§ TASK ITEM
How many lines below contain the word "formatting"? Answer with that number alone.

§ INPUT FOR THIS TASK
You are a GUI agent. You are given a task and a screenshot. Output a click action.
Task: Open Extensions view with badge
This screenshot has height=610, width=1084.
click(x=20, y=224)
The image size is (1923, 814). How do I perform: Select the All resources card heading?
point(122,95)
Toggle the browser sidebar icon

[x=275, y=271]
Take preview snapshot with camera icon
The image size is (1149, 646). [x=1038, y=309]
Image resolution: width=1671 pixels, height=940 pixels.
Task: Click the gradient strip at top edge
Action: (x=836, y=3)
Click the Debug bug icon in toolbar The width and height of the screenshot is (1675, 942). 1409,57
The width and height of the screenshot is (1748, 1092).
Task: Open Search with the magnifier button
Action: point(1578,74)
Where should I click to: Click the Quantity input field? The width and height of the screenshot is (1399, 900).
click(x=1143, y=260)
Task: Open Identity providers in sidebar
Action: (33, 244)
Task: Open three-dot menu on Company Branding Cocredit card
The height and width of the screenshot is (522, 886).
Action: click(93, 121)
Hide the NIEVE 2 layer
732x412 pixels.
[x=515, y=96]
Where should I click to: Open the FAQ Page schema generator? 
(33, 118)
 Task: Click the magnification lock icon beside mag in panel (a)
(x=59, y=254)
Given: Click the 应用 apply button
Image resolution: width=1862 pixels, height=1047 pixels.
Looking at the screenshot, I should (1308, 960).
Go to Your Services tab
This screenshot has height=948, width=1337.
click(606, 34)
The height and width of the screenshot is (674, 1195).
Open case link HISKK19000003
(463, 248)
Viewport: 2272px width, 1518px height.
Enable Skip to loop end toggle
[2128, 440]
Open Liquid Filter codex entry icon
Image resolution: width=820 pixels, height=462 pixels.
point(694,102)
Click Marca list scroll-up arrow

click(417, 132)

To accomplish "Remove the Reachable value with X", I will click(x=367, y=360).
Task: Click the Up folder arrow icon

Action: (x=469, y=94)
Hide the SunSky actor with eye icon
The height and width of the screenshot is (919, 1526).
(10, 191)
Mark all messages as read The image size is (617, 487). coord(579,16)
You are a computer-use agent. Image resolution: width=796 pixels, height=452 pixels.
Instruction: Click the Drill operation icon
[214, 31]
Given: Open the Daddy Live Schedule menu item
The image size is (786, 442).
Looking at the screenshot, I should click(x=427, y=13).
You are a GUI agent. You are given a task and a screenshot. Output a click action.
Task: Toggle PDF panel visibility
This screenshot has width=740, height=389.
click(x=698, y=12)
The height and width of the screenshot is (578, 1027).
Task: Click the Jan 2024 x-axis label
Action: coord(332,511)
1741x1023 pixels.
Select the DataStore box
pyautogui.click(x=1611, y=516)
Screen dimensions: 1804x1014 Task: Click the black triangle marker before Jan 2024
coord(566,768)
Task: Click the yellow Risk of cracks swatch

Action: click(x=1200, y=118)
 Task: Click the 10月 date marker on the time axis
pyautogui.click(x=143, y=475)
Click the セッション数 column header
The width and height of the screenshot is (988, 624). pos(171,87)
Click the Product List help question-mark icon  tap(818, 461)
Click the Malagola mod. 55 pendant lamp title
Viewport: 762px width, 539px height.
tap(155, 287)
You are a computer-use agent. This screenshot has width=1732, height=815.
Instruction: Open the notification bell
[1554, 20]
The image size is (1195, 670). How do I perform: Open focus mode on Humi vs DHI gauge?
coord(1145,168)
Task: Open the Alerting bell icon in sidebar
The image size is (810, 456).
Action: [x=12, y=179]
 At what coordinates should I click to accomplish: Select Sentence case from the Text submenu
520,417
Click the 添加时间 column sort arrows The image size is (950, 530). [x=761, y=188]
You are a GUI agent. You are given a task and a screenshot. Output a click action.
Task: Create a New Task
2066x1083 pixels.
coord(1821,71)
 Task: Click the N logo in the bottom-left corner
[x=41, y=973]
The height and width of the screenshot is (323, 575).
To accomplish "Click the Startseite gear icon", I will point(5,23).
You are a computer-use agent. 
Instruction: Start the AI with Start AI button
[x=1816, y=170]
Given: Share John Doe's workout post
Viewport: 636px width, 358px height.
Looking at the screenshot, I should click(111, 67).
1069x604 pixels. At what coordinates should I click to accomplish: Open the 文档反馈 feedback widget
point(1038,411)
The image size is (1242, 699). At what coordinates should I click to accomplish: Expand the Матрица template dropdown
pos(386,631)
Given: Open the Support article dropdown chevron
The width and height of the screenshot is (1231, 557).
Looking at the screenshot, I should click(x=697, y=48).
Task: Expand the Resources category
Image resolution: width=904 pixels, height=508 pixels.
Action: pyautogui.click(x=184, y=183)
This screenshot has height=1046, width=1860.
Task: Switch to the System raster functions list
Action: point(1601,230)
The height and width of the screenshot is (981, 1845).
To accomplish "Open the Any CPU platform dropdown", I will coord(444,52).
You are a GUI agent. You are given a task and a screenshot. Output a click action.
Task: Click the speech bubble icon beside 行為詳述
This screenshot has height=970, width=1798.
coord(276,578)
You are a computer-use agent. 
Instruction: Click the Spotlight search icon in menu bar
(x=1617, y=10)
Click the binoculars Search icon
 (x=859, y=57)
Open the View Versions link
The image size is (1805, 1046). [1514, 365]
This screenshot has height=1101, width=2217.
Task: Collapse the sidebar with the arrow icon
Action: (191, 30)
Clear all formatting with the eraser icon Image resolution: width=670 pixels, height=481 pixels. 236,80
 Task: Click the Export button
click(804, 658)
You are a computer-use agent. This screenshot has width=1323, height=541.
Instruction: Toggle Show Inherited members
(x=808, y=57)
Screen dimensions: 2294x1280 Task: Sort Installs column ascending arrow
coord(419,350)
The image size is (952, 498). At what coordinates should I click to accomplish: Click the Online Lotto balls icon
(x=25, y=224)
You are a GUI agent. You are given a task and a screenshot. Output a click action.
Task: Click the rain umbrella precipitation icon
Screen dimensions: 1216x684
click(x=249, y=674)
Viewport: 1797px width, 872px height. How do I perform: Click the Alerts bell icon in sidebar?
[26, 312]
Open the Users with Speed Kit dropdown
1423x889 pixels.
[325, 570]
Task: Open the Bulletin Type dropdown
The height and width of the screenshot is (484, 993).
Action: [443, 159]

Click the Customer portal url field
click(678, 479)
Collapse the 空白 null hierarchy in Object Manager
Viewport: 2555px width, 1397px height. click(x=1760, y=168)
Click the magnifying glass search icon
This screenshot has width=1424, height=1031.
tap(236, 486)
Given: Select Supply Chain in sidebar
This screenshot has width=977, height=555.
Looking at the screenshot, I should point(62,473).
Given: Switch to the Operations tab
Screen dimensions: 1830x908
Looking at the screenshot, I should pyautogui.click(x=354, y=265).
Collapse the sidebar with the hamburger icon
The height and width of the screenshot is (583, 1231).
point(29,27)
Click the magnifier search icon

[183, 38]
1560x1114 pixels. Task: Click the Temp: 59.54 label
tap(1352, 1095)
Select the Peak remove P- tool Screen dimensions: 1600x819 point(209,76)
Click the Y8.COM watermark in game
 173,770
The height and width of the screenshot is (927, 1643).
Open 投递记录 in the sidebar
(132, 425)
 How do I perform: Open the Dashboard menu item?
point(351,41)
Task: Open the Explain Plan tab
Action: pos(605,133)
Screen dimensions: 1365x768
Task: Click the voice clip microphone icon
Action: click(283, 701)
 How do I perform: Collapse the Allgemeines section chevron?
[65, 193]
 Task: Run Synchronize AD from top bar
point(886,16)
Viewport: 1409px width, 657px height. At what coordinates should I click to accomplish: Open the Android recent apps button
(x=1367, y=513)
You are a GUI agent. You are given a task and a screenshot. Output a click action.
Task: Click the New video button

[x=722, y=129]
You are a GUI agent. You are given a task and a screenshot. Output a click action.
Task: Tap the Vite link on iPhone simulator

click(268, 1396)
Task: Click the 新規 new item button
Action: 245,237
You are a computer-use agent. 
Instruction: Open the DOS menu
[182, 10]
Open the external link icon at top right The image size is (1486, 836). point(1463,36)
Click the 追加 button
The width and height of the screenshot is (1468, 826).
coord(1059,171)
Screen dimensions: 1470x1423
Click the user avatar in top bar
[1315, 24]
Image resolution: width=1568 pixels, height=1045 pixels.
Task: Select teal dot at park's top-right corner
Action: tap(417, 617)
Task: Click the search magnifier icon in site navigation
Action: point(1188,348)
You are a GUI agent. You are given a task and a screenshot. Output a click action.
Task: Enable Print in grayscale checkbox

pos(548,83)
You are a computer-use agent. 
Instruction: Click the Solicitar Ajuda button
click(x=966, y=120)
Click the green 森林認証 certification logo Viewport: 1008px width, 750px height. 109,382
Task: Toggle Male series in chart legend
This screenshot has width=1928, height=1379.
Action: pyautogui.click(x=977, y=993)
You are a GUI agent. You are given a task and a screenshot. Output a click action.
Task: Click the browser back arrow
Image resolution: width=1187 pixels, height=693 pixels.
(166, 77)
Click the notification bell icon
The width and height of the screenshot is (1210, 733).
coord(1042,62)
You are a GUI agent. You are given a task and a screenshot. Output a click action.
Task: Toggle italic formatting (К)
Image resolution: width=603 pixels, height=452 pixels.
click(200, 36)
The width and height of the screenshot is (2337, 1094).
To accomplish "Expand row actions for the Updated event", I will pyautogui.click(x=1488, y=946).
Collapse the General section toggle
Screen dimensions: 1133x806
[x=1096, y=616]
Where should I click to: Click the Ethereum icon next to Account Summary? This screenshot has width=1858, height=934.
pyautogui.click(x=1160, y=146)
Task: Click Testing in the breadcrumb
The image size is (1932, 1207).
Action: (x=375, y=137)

§ RESULT
2